L’Écailleuse parvint à repousser sa nausée lorsqu’elle fut entre les jambes du faux Gryffondor, protégée de ses bras. La course, et son combat contre la tentation, avaient plaqué quelques boucles à sa nuque, sa peau relâchant davantage de parfum vanillé. Elle ne lui permit cependant pas longtemps de goûter à ce plaisir car déjà la Vipère s’était tournée pour remonter contre lui, les genoux écorchés par la terre, ses bras possessifs entourant son cou. Tu connaissais la potion potiron, lui dit-elle dans un souffle avant de l’embrasser.

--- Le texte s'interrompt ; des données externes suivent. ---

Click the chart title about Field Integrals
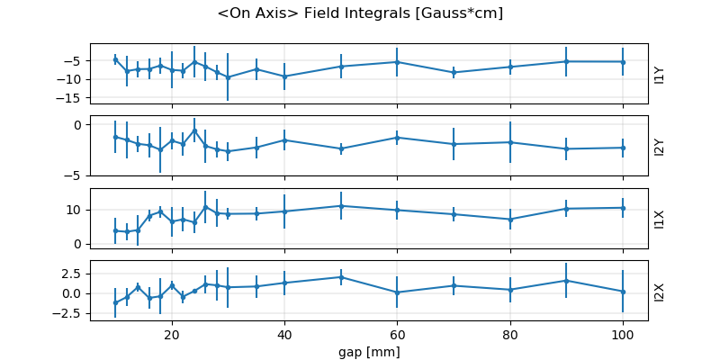point(360,14)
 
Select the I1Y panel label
point(660,74)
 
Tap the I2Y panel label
point(660,146)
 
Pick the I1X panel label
point(660,219)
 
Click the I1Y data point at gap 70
point(454,72)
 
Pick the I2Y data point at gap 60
point(397,138)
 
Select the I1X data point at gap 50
point(341,206)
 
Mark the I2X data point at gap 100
point(623,292)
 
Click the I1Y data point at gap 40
point(284,76)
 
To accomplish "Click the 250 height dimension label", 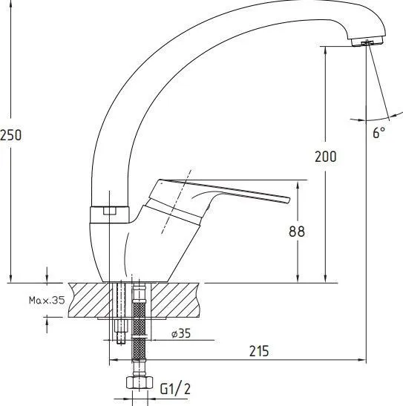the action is pyautogui.click(x=11, y=135).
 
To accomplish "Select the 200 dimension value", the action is pyautogui.click(x=326, y=157).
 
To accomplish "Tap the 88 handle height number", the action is pyautogui.click(x=297, y=232).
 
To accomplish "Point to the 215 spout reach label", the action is pyautogui.click(x=259, y=351).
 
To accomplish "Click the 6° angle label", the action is pyautogui.click(x=379, y=133).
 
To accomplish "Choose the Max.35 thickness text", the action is pyautogui.click(x=47, y=300).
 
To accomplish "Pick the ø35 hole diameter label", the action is pyautogui.click(x=181, y=333).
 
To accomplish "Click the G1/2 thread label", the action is pyautogui.click(x=175, y=389).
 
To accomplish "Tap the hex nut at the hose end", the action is pyautogui.click(x=140, y=382).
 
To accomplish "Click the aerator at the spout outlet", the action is pyautogui.click(x=367, y=42).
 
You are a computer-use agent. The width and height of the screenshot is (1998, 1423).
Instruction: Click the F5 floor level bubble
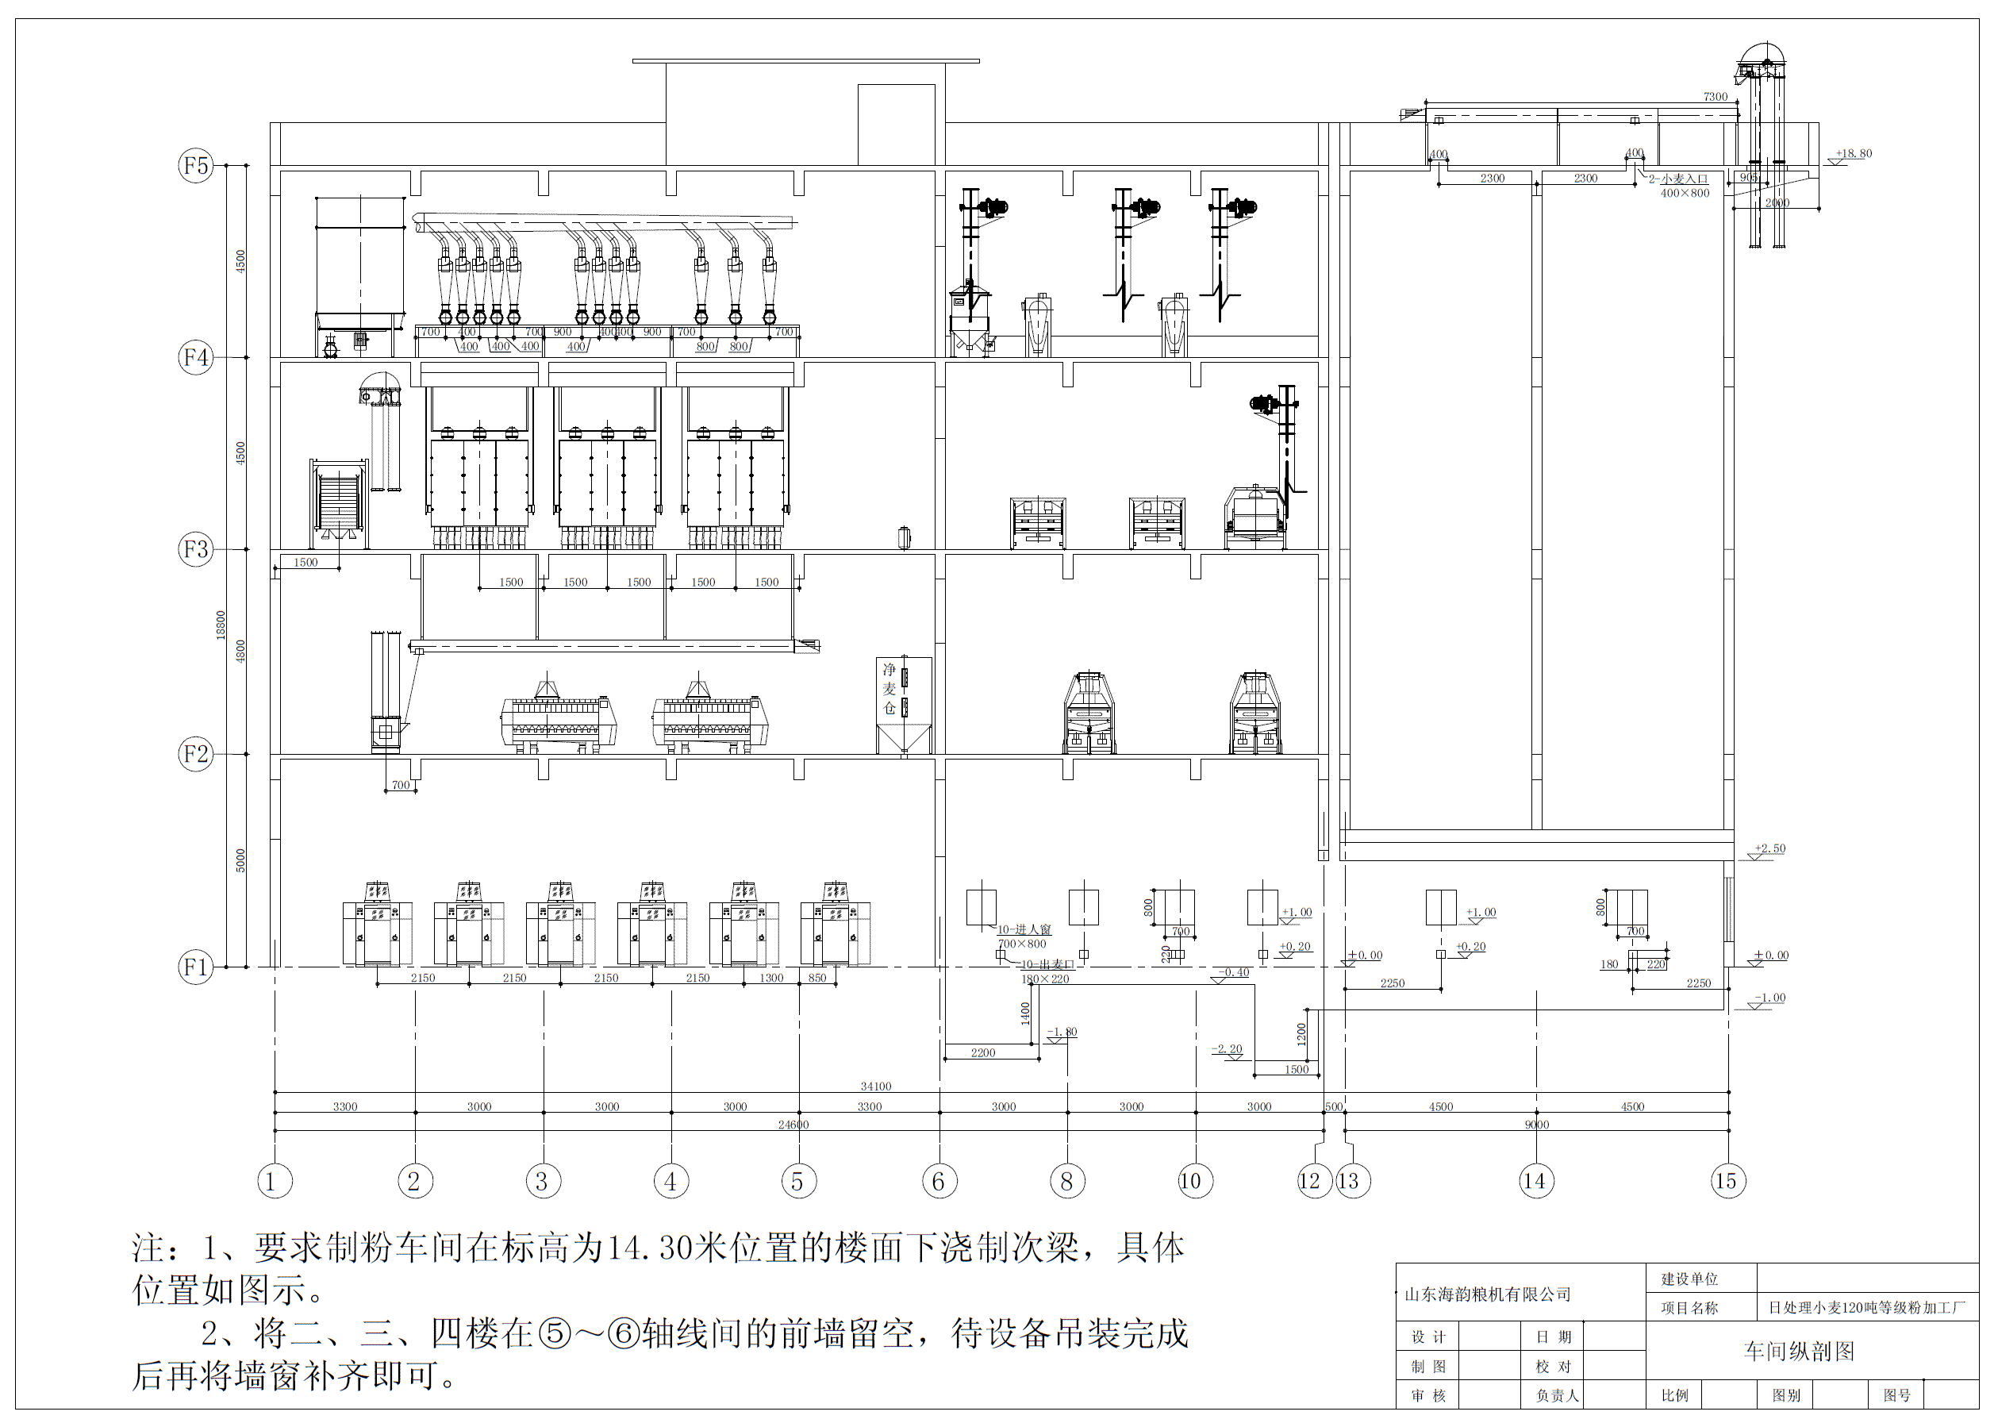click(195, 166)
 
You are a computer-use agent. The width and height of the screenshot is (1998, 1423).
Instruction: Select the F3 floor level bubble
click(195, 549)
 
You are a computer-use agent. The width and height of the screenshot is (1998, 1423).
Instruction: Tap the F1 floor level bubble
click(195, 967)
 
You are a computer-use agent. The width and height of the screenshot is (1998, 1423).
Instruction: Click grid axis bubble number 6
click(939, 1181)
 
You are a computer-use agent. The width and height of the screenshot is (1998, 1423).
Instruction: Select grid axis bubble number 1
click(275, 1181)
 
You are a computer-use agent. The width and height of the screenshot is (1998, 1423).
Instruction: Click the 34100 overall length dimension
click(875, 1086)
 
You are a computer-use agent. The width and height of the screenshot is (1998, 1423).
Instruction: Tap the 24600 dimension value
click(793, 1125)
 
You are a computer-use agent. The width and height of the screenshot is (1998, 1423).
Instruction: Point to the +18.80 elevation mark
click(1854, 153)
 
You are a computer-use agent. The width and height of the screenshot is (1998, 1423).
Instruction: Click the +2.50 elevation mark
click(1769, 848)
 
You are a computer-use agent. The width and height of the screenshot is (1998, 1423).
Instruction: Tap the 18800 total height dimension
click(221, 625)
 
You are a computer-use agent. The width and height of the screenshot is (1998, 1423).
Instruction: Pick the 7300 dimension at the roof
click(1715, 98)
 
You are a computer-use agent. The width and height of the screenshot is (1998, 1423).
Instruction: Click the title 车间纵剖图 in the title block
click(1799, 1351)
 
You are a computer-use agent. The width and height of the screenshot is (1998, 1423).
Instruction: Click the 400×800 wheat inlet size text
click(1685, 194)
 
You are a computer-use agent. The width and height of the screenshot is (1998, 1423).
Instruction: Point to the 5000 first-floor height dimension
click(241, 860)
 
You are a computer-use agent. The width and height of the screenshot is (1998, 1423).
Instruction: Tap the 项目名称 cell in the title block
click(1689, 1308)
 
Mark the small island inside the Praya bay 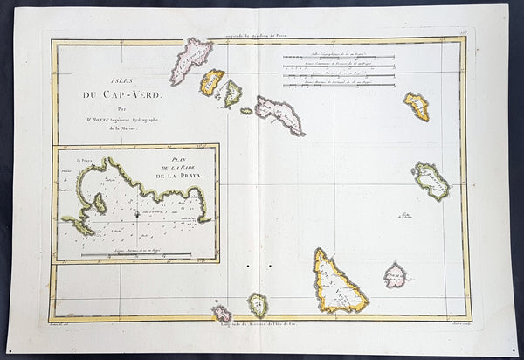100,203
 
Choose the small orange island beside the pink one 211,82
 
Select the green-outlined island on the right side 431,181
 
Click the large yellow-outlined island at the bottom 336,281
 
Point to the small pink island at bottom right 395,276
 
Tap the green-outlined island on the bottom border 258,305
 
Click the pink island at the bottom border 222,312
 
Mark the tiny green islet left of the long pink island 246,111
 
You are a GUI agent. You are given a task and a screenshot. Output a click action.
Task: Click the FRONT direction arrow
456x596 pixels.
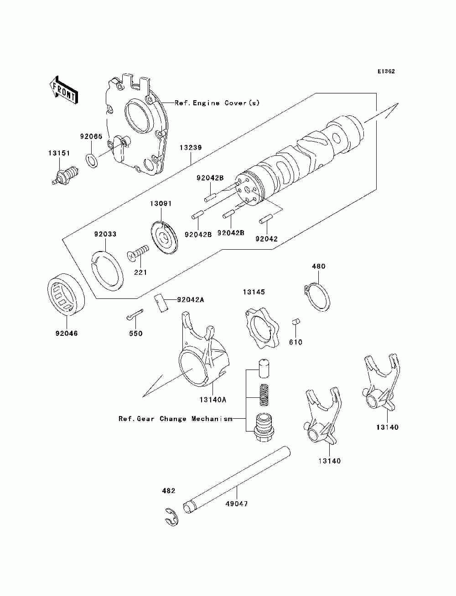[63, 90]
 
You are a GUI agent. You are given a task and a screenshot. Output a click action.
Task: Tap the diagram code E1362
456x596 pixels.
[386, 72]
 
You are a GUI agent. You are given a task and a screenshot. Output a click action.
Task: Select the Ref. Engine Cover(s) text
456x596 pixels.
[217, 103]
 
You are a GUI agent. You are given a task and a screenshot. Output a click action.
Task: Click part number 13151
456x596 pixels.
[59, 153]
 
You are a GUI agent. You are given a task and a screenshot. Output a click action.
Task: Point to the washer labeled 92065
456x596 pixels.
[92, 160]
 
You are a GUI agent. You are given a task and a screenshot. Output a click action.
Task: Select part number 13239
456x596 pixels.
[191, 148]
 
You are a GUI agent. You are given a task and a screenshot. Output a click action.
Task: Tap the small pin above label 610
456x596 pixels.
[295, 322]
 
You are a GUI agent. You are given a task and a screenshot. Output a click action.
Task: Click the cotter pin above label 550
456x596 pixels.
[135, 314]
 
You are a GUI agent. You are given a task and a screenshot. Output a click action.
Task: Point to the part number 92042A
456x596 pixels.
[190, 300]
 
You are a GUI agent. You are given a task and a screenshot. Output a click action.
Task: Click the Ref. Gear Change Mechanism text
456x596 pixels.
[176, 418]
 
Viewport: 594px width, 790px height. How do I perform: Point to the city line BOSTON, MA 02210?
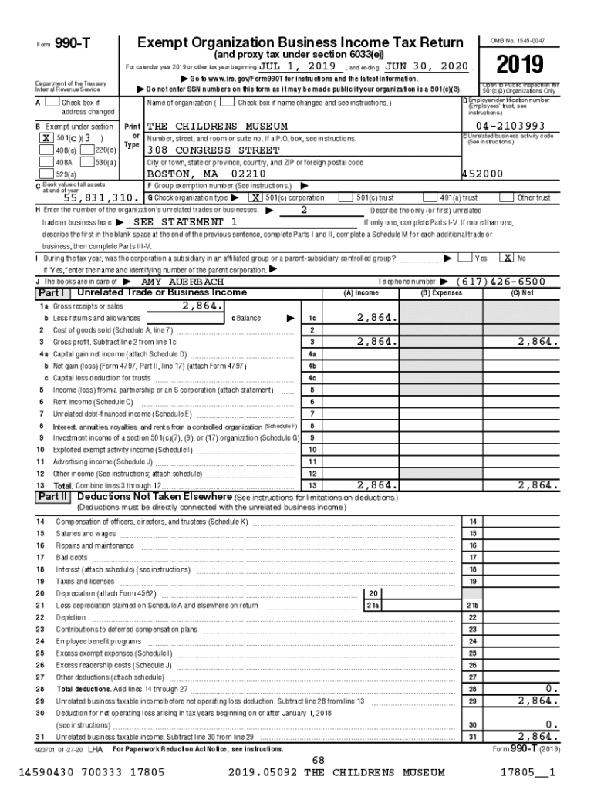point(206,174)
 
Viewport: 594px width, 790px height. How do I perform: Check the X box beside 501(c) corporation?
point(254,198)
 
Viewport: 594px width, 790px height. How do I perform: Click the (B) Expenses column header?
point(441,293)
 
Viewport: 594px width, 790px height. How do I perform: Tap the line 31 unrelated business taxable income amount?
point(538,737)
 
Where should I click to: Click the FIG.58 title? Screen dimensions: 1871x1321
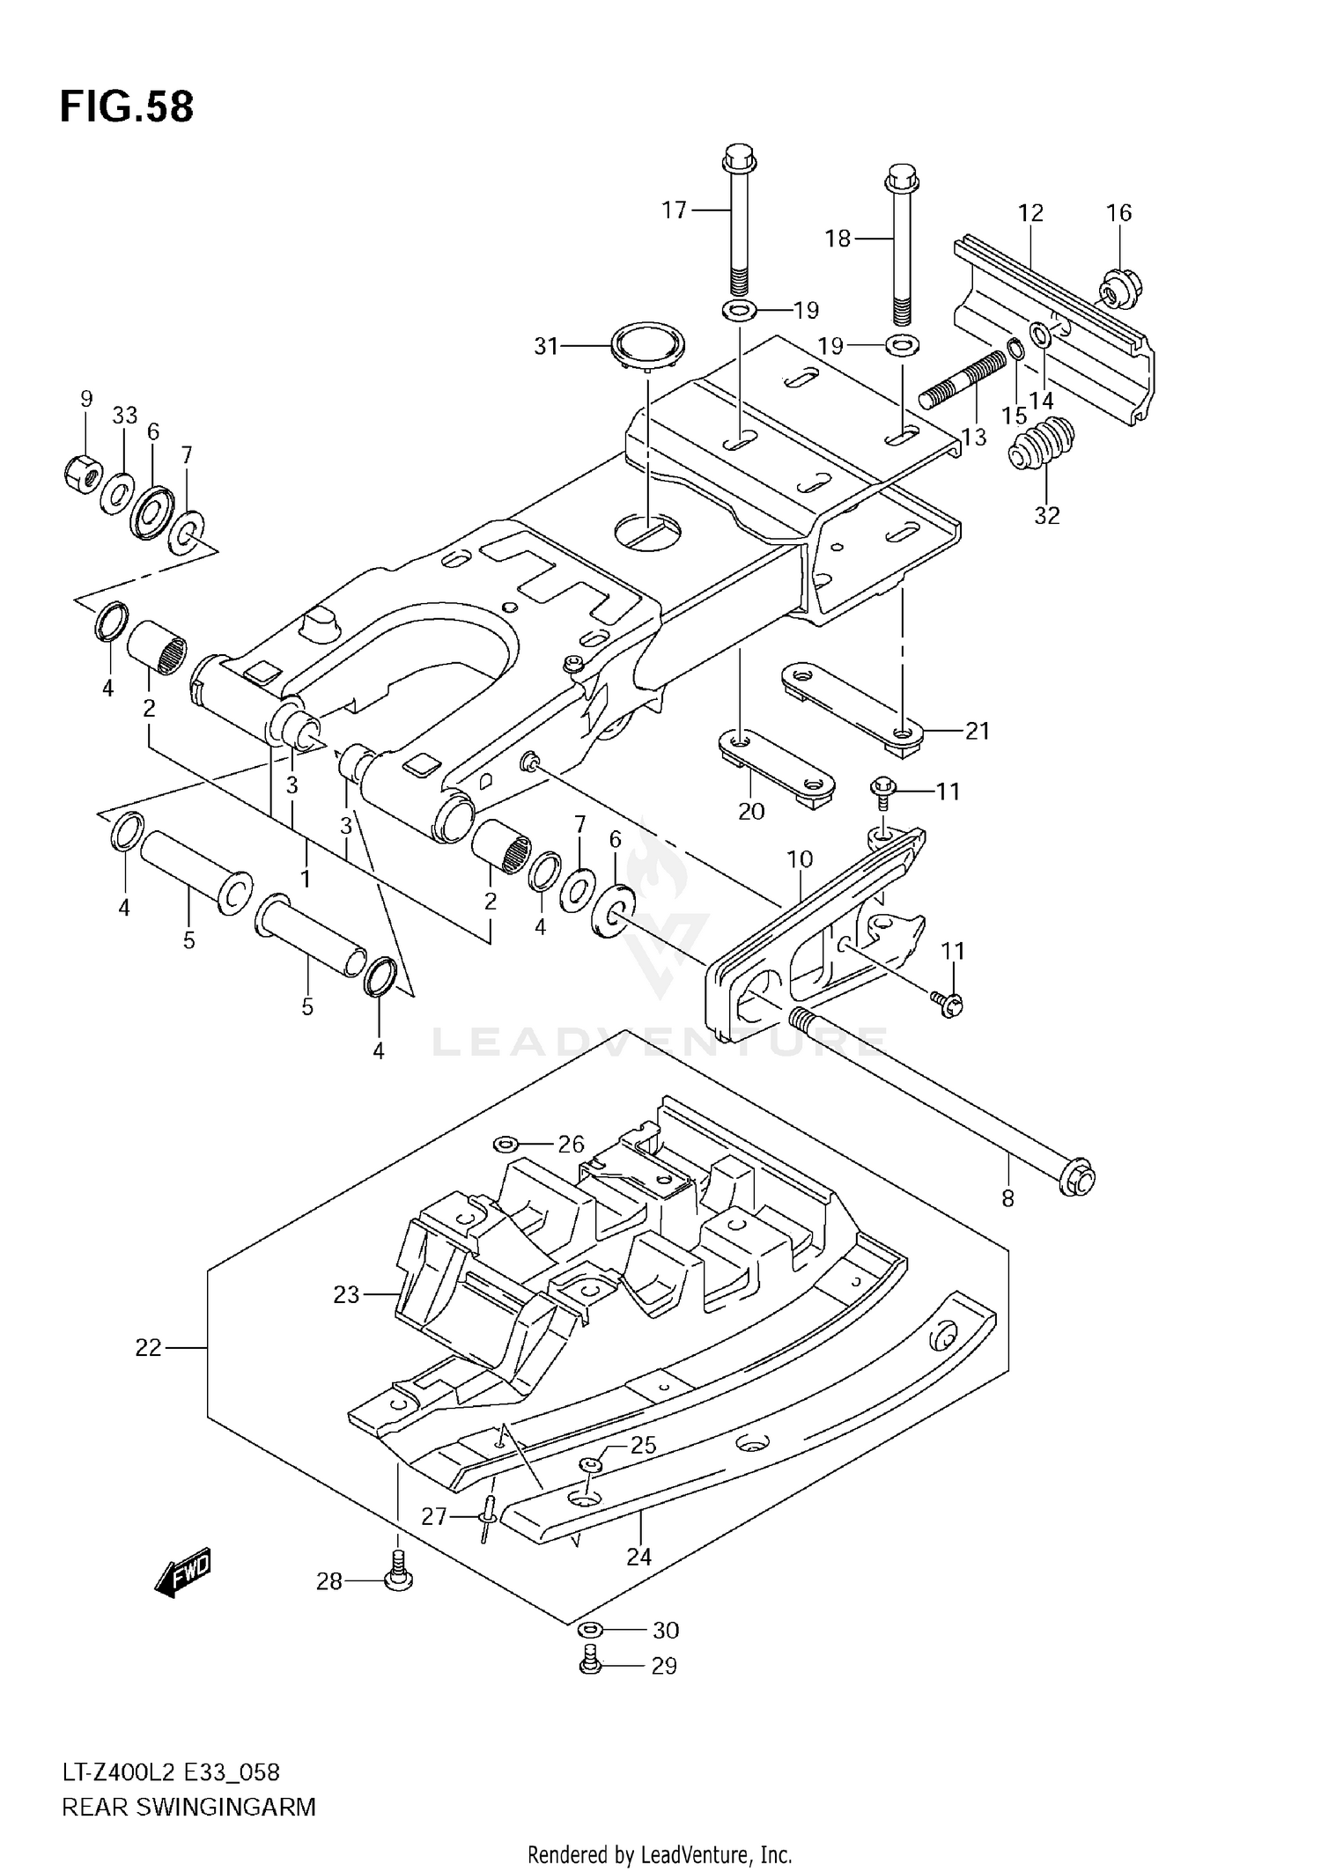pos(127,107)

Je te soupçonne d’être doué dans… cette matière, ajouta la sang-mêlée alors que ses mains fraîches glissaient sous la chemise blanche et qu'elle arborait un sourire en coin. Elle seule pouvait le toucher ainsi, et cette pensée fit accélérer son coeur. 

 

Tu crois que tu pourrais… en créer une pour que… que j’oublie. Cornelia le fixa, l’âme bouleversée par ce qu’elle venait de réclamer derrière le masque impassible. Une part d’elle-même rêvait qu’il dise oui, celle choisissant le chaos sur l’ordre ; l’autre part paniquait, souhaitant qu’il dise non, celle désirant l’ordre sur le chaos. Pour le tenter un peu plus et l'empêcher de réfléchir, elle déposa un baiser impatient à la commissure de ses lèvres.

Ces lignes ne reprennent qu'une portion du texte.